** begin THE INPUT **

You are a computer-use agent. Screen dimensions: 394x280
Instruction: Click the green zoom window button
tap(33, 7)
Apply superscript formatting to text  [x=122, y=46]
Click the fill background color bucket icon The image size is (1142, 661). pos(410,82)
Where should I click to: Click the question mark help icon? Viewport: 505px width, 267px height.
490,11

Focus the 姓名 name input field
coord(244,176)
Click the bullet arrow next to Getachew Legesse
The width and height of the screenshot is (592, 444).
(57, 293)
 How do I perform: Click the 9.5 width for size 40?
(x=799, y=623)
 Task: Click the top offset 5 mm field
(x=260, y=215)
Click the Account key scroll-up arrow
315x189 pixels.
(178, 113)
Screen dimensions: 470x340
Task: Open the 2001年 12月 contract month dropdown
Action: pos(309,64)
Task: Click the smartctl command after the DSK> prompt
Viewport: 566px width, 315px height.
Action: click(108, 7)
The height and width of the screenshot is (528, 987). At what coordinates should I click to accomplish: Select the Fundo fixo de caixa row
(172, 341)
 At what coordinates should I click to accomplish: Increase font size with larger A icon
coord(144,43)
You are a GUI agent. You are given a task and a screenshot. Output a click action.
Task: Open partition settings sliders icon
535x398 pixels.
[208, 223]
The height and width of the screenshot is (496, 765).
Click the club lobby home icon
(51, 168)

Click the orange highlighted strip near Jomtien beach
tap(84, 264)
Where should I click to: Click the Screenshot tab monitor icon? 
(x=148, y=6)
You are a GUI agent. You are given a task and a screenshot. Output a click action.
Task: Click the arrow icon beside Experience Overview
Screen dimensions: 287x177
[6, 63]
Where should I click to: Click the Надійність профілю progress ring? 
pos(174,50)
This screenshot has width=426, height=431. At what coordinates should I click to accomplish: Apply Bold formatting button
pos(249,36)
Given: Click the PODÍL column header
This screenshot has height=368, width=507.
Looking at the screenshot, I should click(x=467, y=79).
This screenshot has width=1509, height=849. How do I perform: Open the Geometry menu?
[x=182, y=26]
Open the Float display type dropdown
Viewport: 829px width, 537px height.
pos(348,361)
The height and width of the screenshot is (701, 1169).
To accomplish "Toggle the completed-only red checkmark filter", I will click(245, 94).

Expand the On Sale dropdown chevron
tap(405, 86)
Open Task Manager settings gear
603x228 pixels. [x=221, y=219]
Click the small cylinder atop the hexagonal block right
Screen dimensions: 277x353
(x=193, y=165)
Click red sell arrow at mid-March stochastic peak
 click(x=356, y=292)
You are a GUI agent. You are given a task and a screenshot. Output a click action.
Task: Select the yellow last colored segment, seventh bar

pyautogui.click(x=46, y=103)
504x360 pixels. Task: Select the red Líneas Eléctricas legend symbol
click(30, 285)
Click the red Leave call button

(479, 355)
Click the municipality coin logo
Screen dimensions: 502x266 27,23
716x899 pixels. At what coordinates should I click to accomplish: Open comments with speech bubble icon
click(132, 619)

** end THE INPUT **

■ WHAT IS REQUIRED ■
Turn the records between the line holding "Click the orange" and the line holding "pos(174,50)", inclusive, into a numbered list with blank lines left out.

■ RESULT OF THE TASK ■
1. Click the orange highlighted strip near Jomtien beach
2. tap(84, 264)
3. Where should I click to: Click the Screenshot tab monitor icon? 
4. (x=148, y=6)
5. You are a GUI agent. You are given a task and a screenshot. Output a click action.
6. Task: Click the arrow icon beside Experience Overview
7. Screen dimensions: 287x177
8. [6, 63]
9. Where should I click to: Click the Надійність профілю progress ring? 
10. pos(174,50)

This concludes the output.